W. H. Richardson acquired a public-school education and a business college training which further qualified him for life’s practical and responsible duties. His initial step in the business world was made as a clerk in the hardware store of George Conroe on Sixth Street and afterward he accepted the position of bookkeeper with the Racine Wagon & Carriage Company. Later he was advanced to the sales department and the capability and fidelity which he displayed won him promotion to assistant secretary and treasurer of the company and for over twenty years he was sales and advertising manager, thus having control of the output in its introduction to the market. When the Racine Carriage Company, in 1914, was organized and took over the vehicle business of the Racine-Sattley Company and the Richardson-Kennedy Company he was elected president of the new organization. Their business is now one of growing volume and importance, necessitating the employment of a number of skilled workmen and the output, which includes all lines of spring vehicles, finds ready sale in the home markets and in the west and southwest. Their patronage is now most gratifying. They have ever maintained high standards in workmanship, in durability and in the style of the product and have ever realized that satisfied patrons are the best advertisement.

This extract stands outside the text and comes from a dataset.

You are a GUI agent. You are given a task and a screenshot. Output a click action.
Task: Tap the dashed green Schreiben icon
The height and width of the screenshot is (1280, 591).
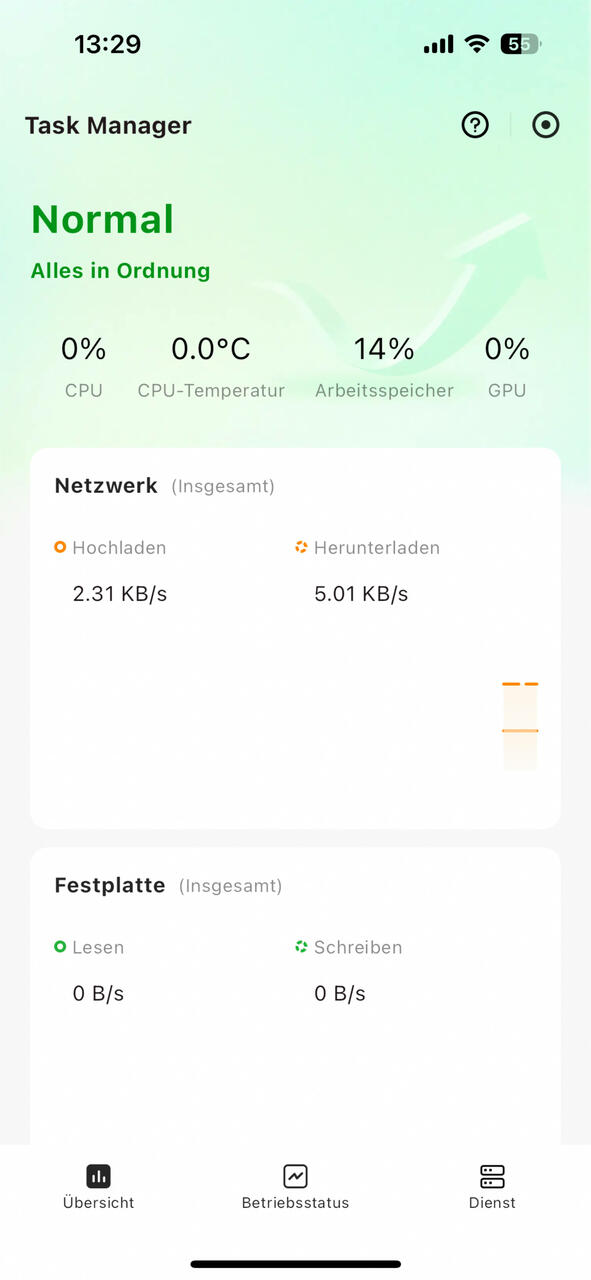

On the 25th of June 1896, Mr. Richardson was married to Miss Emily Olson, of Racine, a daughter of S. Olson, and they have one son. William H., now in school, Mr. Richardson maintains an independent political attitude but is neglectful of none of the duties of citizenship, heartily endorsing and supporting plans and measures that work for the benefit of Racine or upholds the high status of state and nation. In fraternal circles he is well known, having membership with the Elks and Royal Arcanum, while in Masonry he has taken the degrees of club, lodge, chapter, council and commandery, exemplifying in his life the beneficent spirit of the craft and adhering loyally to its teachings. He is also an active member of the Racine Commercial Club. His is the notable record of the self-made man. Starting out in life empty-handed, the salary which he at first received was small and the position he occupied was insignificant but like many other brainy, energetic men who have left their impress upon the magnificent development of this western manufacturing center, he did not wait for a especially brilliant opening. Indeed, he could not wait, and his natural industry would not have permitted him to do so, even if his financial circumstances had been such as to make it possible. His mental and physical activity-the only capital that he brought with him to the starting point of his business career-made immediate employment a necessity and at that time he showed conspicuously the traits of character which have brought him prosperity, for he performed all his duties, however humble and however small the recompense, conscientiously and industriously and thus step by step he worked his way upward until he stands today at the head of an enterprise of growing proportions, the interests of which he is most capably directing.